Skrill Holdings co-CEO Martin Ott offers some sage advice on protecting online businesses in the new hacking age

Hacking: Defensive measures you can take

The swift rise in demand for online downloadable content and mobile social gaming has left many developers with a unique problem.

Namely, how should they allow their global customer base to purchase online content quickly and safely?

The market for payment options is extremely fragmented once one starts to look outside of the UK and the USA, and the recent Lulzsec and Anonymous hacking incidents have forced developers to think about how they store customer data and manage sensitive payment information.

Consumers are also becoming fatigued and apathetic when it comes to online security.

As a result, developers must again instil confidence in consumers that transactions will be quick, easy and secure while not leaving them unprotected.


A simple way to avoid putting customer data at risk is not to store it internally.

Working with a third party company to manage your payment solutions online not only allows you to store financial data in a less conspicuous place, with experts who focus on data security 24/7, but also allows you utilise their PCI compliance.

The Payment Card Industry Data Security Standard is a set of requirements designed to ensure that all companies that process, store or transmit credit card information maintain a secure environment.

All merchants that store, process or transmit cardholder data must be compliant and many of the largest online payment providers such as Skrill offer ‘Level 1’ PCI compliance. PCI compliance can then also be communicated to your customers as a mark of security and authenticity.

Skrill recently conducted research which revealed consumers are developing a worrying level of apathy towards remaining secure online because we are bombarded with requests for passwords and security information on a daily basis.

On average we are asked for ten or more pieces of information every day, 34 per cent of us forget our passwords regularly and 55 per cent use the same password for every website including internet banking, shopping and social networks.

A simple way for developers to combat this growing ‘password fatigue’ is to offer digital wallets as a payment option.

The digital wallet acts as a security buffer and enables any registered customer to make online payments conveniently and securely without revealing personal financial data.

Once a consumer has registered with the service they are not required to enter a raft of passwords and financial details and can purchase online content quickly and safely, boosting retention rates and ARPU for developers.

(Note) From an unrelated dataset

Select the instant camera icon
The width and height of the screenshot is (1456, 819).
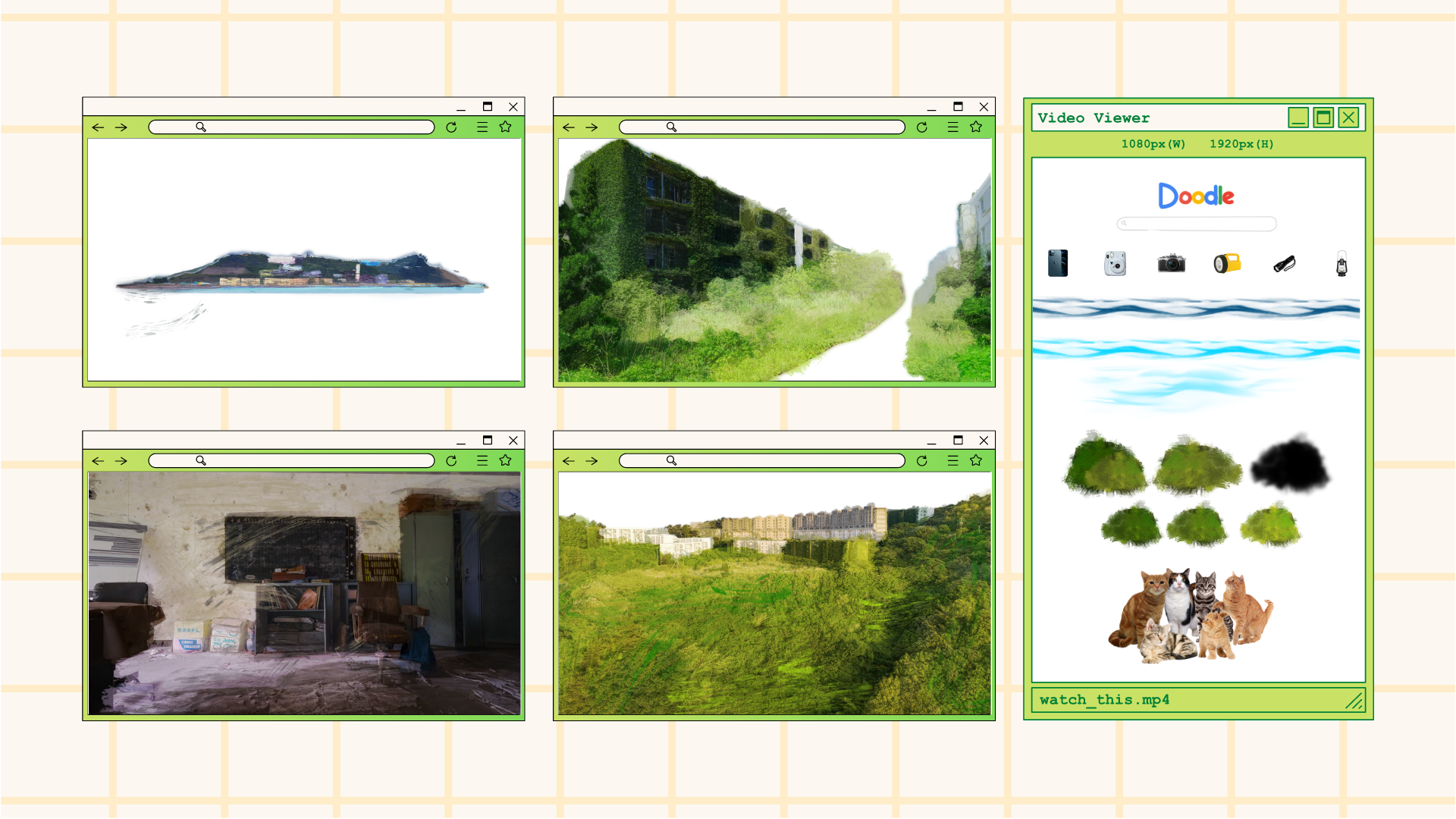[x=1115, y=263]
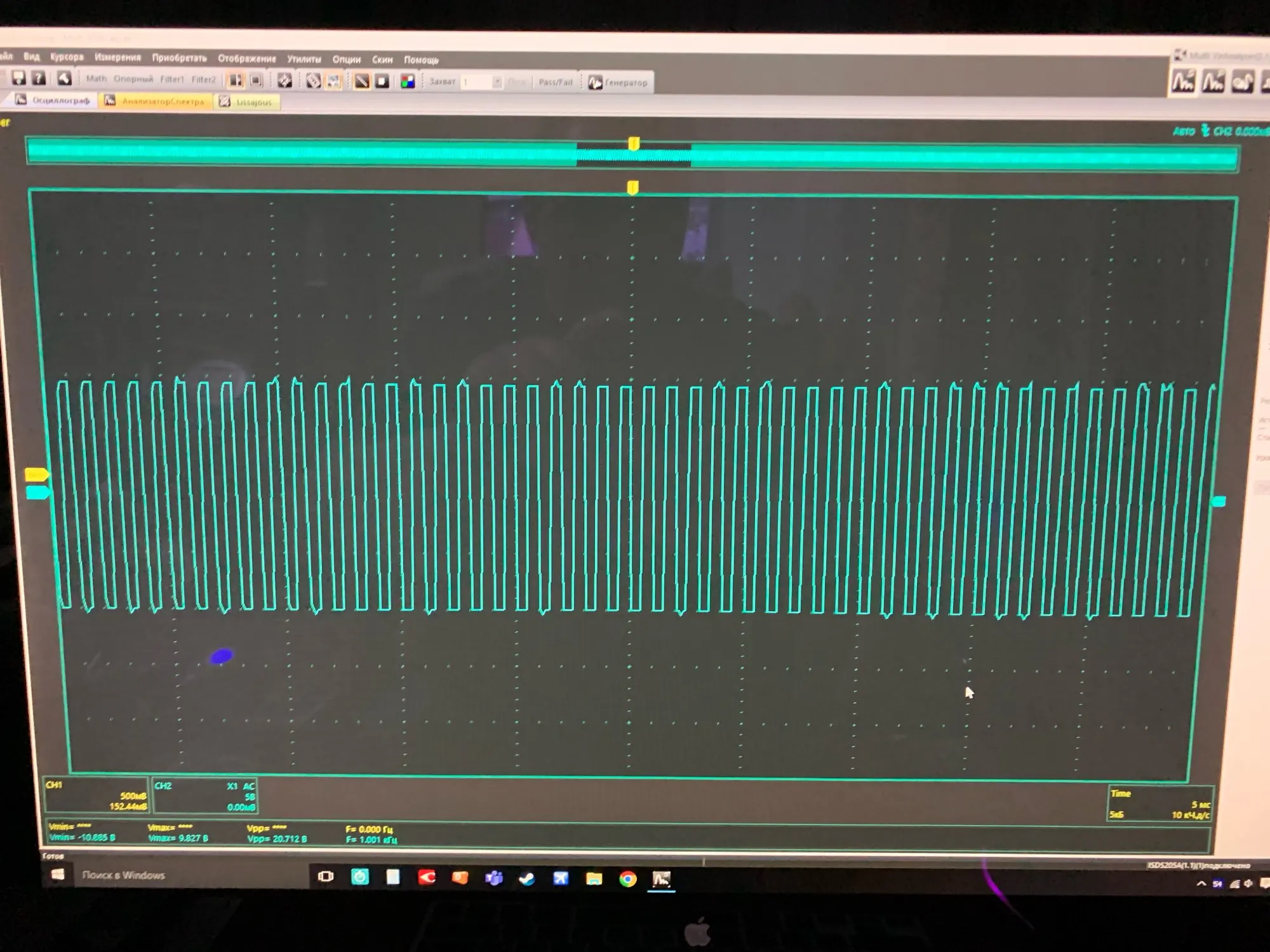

Widespread adoption of a digital wallet also gives you the opportunity to target millions of potential customers via newsletters from providers like Skrill.

Also, make sure you offer all of the right local payment options. Online gaming is a truly global business with huge potential markets in Asia, Eastern Europe and America. Each new territory that you target opens up new security risks and local payment options to take into consideration.

Be wary of the details on accepting international payment streams. Historically, if you wanted to accept payment options from a territory then you would need a bank account and base of operations located in that territory.

This would not only require a larger workforce but would also lead to a delay in processing due to longer settlement times into bank accounts and added exchange rate risks.

If you would want to settle Euros from Germany into your bank account, you might have ended up with one or two days waiting until the Payment Service Provider settled the funds into your German bank account, and another two-to-four days (and additional cost) while transferring the funds from Germany to the UK.

That gives you three days in which your funds are subject to a lot of Exchange Rate risk.

A digital wallet solution gives you instant settlement of funds in all currencies you’d like and even smaller developers can open up their trade options across the globe.


Another common obstacle for developers is avoiding fraud; money laundering of virtual currencies and subsequent charge back costs.

One of the largest growing areas of fraud online is the money laundering potential of virtual currencies such as Linden Dollars and World of Warcraft gold.

By using a payment provider that offers full fraud and chargeback protection the chargebacks accrued through fraud are absorbed via the payment provider and don’t eat into the profits of your studio.

With the online payment and security market moving so quickly to meet the demands of consumers and the constant security threat, the mechanics of selling games online is likely to continue evolving.

We believe that games developers should be left to concentrate on making games.